【長編小説】万華のイシ 無我炸裂_25
前話はコチラ!!
3章_発覚-awakening-
3-7 誤算×誤算=
「そら、どうした!まだ弾は残ってるぞ!」
オレが飛び掛かった場所に中条の身体は無く、代わりに針のように細い高圧水が耳元を掠める。
状況は膠着していた。
接近してから何か仕掛けようとしている、という意図を察した中条は積極的な攻勢を止め、付かず離れずの距離を保つことに集中するようになってしまった。
こちらが踏み込めばステップで避け、置き土産のようにごく少量の水を使った攻撃を仕掛けてくる。水量が少ないから威力が低いかというとそうではなく、量に依存するのはむしろ射程で、かかっている水圧自体は恐らく変わっていない。
(あと一歩が足りない……!)
そう、あと一手だ。
オレの一撃を見舞うにはもう一歩の距離が必要だった。
けれど、一歩目を出すと同時に奴も動き出してしまうため届かない。
かといってこちらの攻勢を緩めても、奴にとっては狙うマトが大きいだけのサービスタイムになるだけ。
「くっ……そ……!」
黒煙の手甲を維持するのにも精神力を消耗する。
展開している間、ずっと脳内で何者かの叫び声が響いている感覚が続く。それに埋もれないよう自意識を保つために、時間が経つほど疲労が蓄積する。
何度目になるか分からない中条の攻撃を受けた黒煙が、端から千切れるようにして消えていく。
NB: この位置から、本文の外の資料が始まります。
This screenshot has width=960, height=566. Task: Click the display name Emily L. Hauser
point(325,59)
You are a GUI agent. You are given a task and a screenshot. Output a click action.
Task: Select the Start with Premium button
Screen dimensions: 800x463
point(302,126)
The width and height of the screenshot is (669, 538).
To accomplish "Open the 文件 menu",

「ふん、ふん。君の御業は私のよりもずっと君自身に負荷をかけているようだねぇ……そろそろ限界に見えるが?」
「ハ……!お気遣いどーも。悪ぃけど、まだ終わるには早い……な!」
啖呵を切ろうとして、思った以上に息が上がっていることに気付く。
自分の疲労状態を把握できないほどに追い込まれているんだとしたら、かなりまずい。
このままでは中条の無力化どころか、オレと伊南の身すら守れなくなる――そう危惧した時のことだった。
――――――――ッッッドン!!!!!!!!!!
地響きが耳に届く。
震源はちょうど真後ろから。
オレと向かい合う形だった中条は余程奴にとって困る事態を目撃したらしく、焦りの色を隠そうともしない。
「まさかこのタイミングでっ……!?」
その動揺こそ、ずっと求めていた「あと一手」だった。
べったりと地に足を付けた中条の懐へと踏み込む。
「――――っは!?」
気付いた時にはもう遅い。
動くことを忘れた体勢から回避のステップを刻むには、もうワンテンポ必要となることをオレも奴も了解している。
くらえ。喰らえ。食らえ、クらえ――――
「おァァァァァァァァァァァァァァァァ!!」
内から湧き上がる衝動に半ば身を預け、雄叫びと共に肉薄する。
その勢いのままもつれ合うようにして倒れ込むと同時に、オレの異能がもう一つの姿を現した。